Brasil registra a menor taxa de homicídios em 25 anos, mas violência “invisível” quase duplica
Brasil registra a menor taxa de homicídios desde 1998, mas mortes sem causa definida aumentam preocupantemente
Atlas da Violência 2026 revela diminuição nos assassinatos, enquanto casos de mortes indeterminadas crescem
Em 2024, o Brasil alcançou sua menor taxa de homicídios desde 1998, com um índice de 20,1 por 100 mil habitantes. Entretanto, o levantamento do Atlas da Violência, elaborado pelo Ipea e pelo Fórum Brasileiro de Segurança Pública, destaca um aumento alarmante nas mortes violentas sem uma causa específica — um fenômeno que pode ofuscar a redução oficial dos índices.
Redução real, mas com contradições
No total, foram registrados 42.590 homicídios no país, representando uma diminuição de 6,9% em comparação a 2023. A taxa nacional teve uma queda de 7,4% anual e entre 2014 e 2024 houve uma redução acumulada de 33,4% na taxa e de 29,6% no número total de assassinatos.
Os dados são baseados em registros oficiais de saúde e notificações, que ajudam a formar a série histórica. Apesar da ampla tendência de queda nas taxas de homicídio, essa diminuição não é homogênea entre os diferentes Estados e municípios.
Crescimento das mortes “ocultas”
Os pesquisadores destacam o aumento das Mortes Violentas por Causa Indeterminada (MVCI) e um grupo denominado “homicídios ocultos” — óbitos que não são oficialmente classificados como assassinatos, mas que têm alta probabilidade de serem criminológicos.
Em 2024 foram contabilizados milhares de mortes violentas sem causa definida. A aplicação de um modelo probabilístico sugeriu que cerca de 7.083 desses casos poderiam ser considerados homicídios não reconhecidos nas estatísticas oficiais — quase o dobro do ano anterior, com um aumento significativo de 88,6%.

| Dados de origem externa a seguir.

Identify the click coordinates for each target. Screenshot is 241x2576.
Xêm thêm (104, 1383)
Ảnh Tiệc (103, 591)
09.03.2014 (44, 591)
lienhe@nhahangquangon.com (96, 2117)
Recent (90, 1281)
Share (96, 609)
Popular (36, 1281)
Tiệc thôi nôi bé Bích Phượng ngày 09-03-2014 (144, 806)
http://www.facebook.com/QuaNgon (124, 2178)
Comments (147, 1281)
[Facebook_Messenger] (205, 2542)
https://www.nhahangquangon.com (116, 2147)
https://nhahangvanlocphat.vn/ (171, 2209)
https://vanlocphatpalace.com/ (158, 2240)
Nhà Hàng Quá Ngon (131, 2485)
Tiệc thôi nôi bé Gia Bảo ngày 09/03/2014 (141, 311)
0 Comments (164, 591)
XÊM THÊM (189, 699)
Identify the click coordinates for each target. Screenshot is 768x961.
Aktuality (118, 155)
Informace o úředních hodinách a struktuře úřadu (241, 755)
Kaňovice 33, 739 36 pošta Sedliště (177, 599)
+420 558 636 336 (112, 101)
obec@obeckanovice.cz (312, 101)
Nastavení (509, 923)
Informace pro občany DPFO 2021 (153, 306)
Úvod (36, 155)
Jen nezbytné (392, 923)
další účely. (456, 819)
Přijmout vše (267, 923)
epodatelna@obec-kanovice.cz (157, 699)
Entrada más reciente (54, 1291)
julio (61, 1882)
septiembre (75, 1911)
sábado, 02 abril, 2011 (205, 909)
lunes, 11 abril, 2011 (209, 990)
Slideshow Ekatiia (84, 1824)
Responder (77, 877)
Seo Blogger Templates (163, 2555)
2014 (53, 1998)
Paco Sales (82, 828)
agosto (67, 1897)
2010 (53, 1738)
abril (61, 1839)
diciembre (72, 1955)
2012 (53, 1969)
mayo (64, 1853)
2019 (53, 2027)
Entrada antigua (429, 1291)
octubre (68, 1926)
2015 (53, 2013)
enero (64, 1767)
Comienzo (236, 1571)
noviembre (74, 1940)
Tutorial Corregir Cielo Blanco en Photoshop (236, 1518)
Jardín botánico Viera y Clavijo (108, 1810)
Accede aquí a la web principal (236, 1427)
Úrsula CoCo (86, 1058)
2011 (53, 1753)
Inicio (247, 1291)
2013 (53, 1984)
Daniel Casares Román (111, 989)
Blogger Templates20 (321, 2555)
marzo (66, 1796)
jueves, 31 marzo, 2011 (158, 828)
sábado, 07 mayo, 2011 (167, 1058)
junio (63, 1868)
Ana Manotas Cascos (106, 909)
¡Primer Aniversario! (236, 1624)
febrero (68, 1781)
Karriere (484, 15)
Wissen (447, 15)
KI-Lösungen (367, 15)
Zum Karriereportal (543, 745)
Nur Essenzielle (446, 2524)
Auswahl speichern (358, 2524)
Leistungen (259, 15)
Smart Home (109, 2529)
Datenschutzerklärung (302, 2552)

Ao incluir essas ocorrências nos dados globais sobre violência letal no Brasil, observa-se que os homicídios ocultos passaram a representar uma parte significativa dos homicídios estimados, tornando mais complexa a análise do fenômeno e o planejamento das políticas públicas.
Mapa da desigualdade: áreas com redução e persistência da violência
A diminuição dos homicídios foi generalizada, embora não uniforme. Estados como São Paulo, Santa Catarina e Minas Gerais apresentaram as menores taxas oficiais. Por outro lado, Amapá, Bahia e Pernambuco continuam sendo os mais impactados pela violência.
Imagem: Divulgação
O Amapá merece menção especial: foi a única unidade federativa a registrar um aumento significativo tanto na taxa quanto no número absoluto de homicídios na última década. Entre as cidades com mais de 100 mil habitantes, as mais violentas estão predominantemente no Nordeste; enquanto as menos afetadas se situam nas regiões Sul e Sudeste.
As maiores quedas absolutas em homicídios em 2024 ocorreram nos estados do Rio de Janeiro, Bahia e Rio Grande do Sul — estes lideraram as reduções nos registros.
Percepção pública e seu impacto
Ainda que os dados mostrem uma diminuição estatística dos homicídios, a sensação de insegurança entre a população continua elevada. Especialistas apontam que a deterioração na qualidade da informação em 2024 — refletida no aumento dos registros sem causa definida — surpreendeu e dificulta a avaliação do progresso ou retrocesso na questão da violência.
A disparidade entre uma taxa histórica em queda e o crescimento dos casos não identificados gera um panorama ambíguo: melhorias nas estatísticas coexistem com um problema invisível que se expande à margem dos números oficiais.
Considerações finais
O Atlas da Violência 2026 apresenta um retrato dual: avanço mensurável nas taxas de homicídio acompanhado por um aumento preocupante nas mortes cuja classificação é incerta. O resultado é um panorama da violência que se transformou, mas ainda guarda desafios difíceis de quantificar — impactando diretamente a percepção pública sobre segurança.